In the records below, find the line containing "You are a GUI" and return it together with every later line, exactly as written; pictures are to be omitted.

___ GIVEN DATA

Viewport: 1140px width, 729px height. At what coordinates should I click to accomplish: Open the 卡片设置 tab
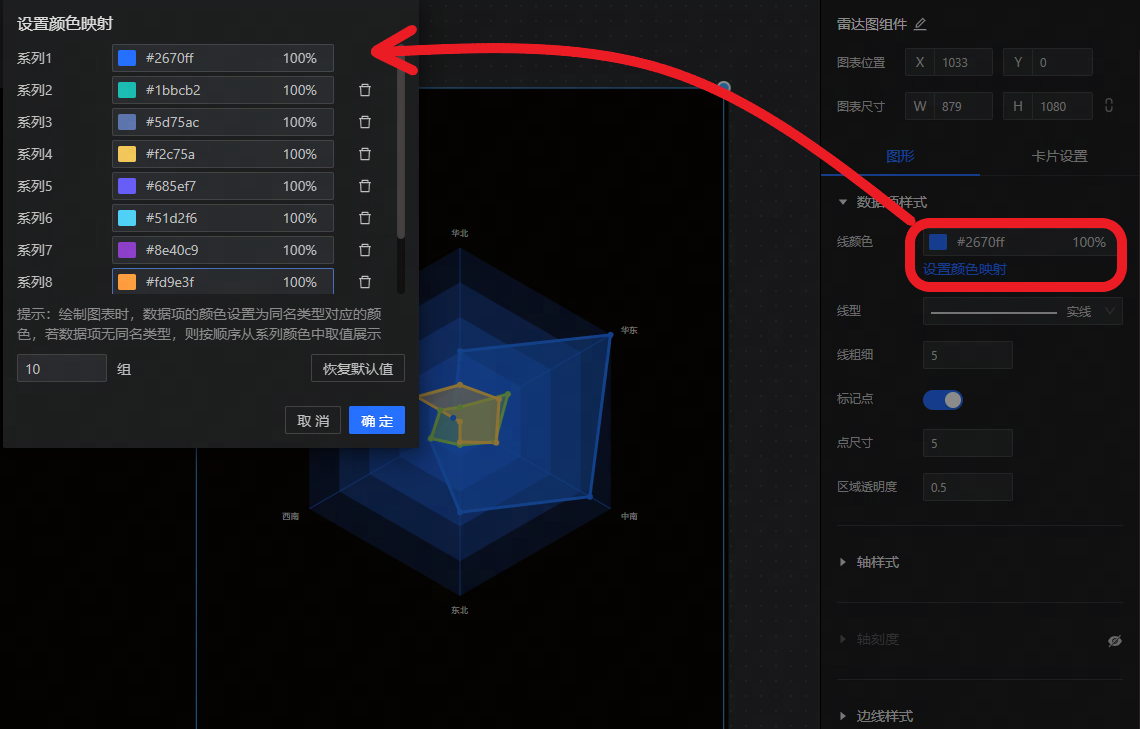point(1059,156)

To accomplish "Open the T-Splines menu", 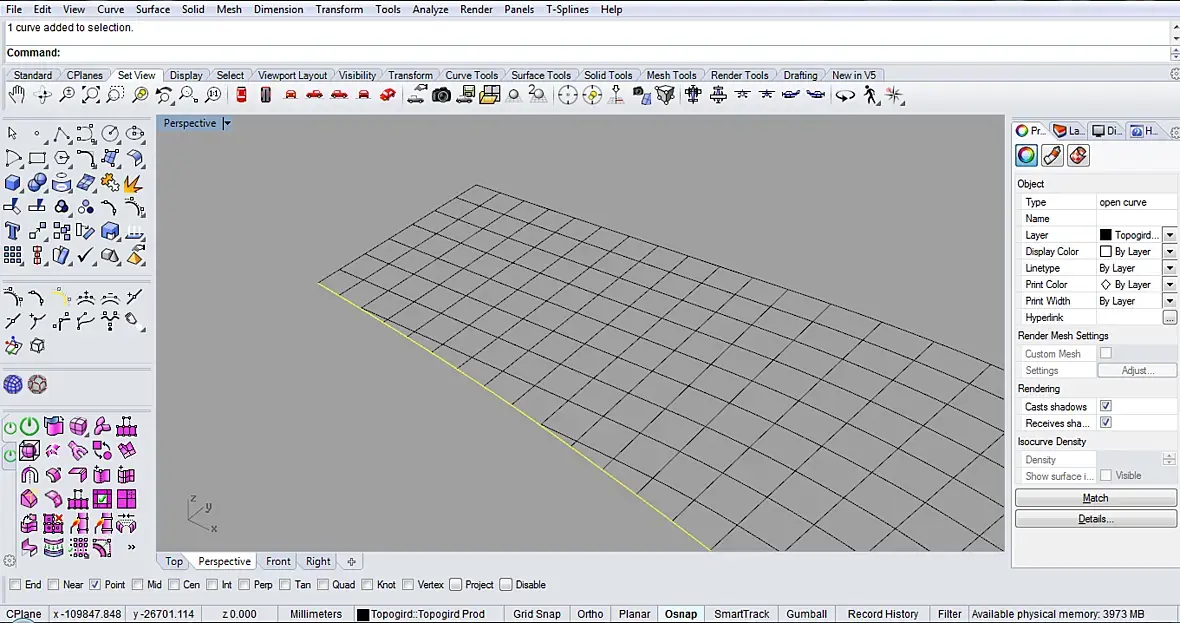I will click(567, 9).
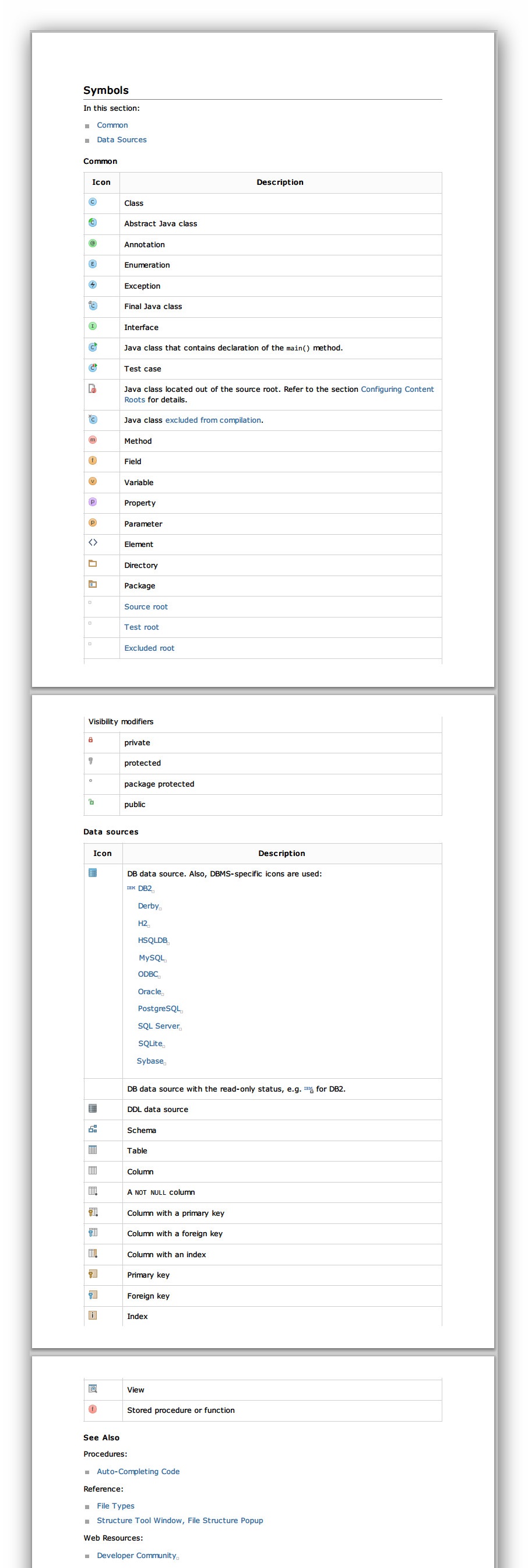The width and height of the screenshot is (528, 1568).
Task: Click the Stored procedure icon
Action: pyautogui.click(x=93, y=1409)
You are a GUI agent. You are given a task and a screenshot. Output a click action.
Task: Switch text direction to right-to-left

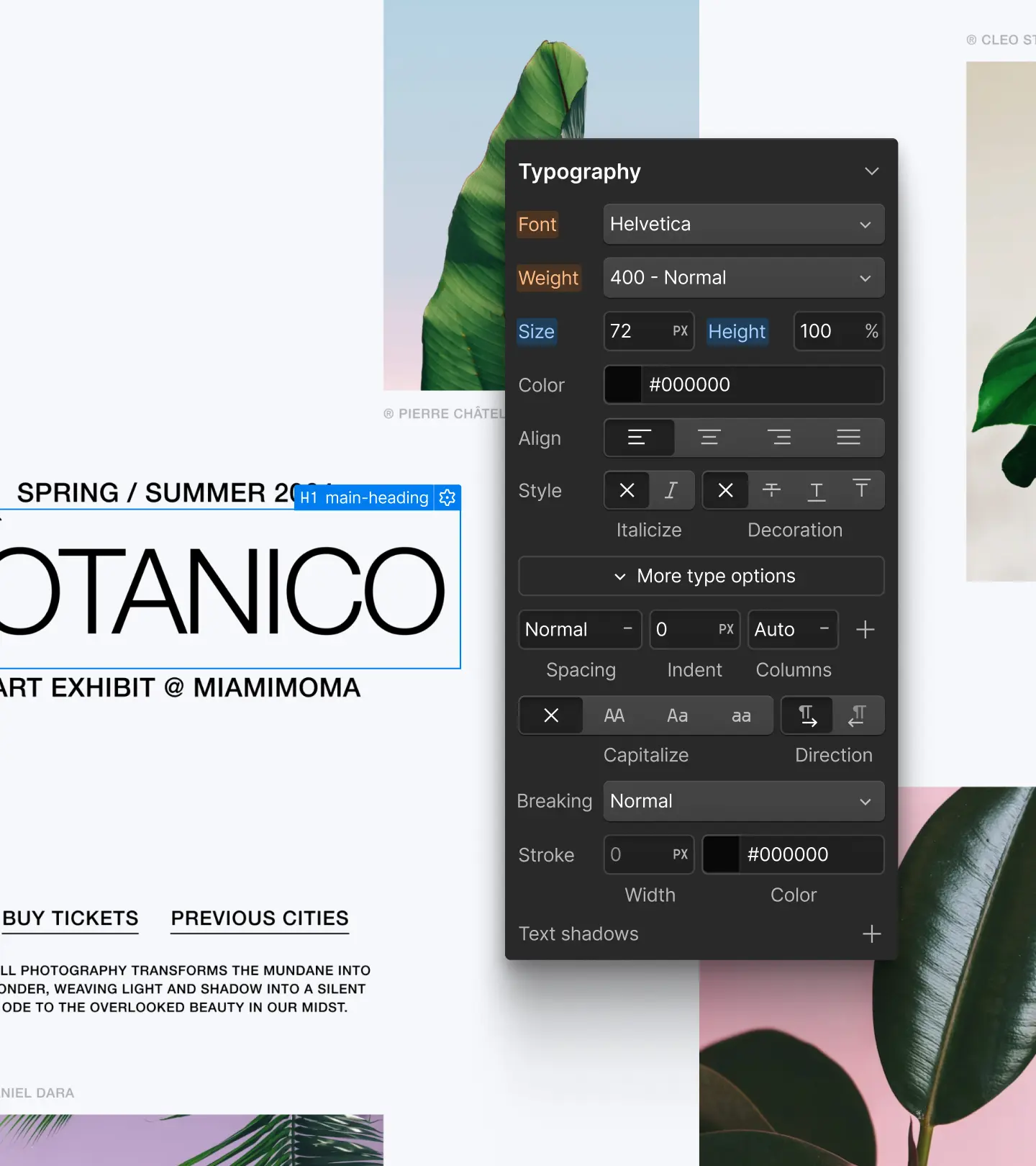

______

_REPLY_.
You are a GUI agent. You are given a task and a screenshot. Output a click action.
Task: Switch text direction to right-to-left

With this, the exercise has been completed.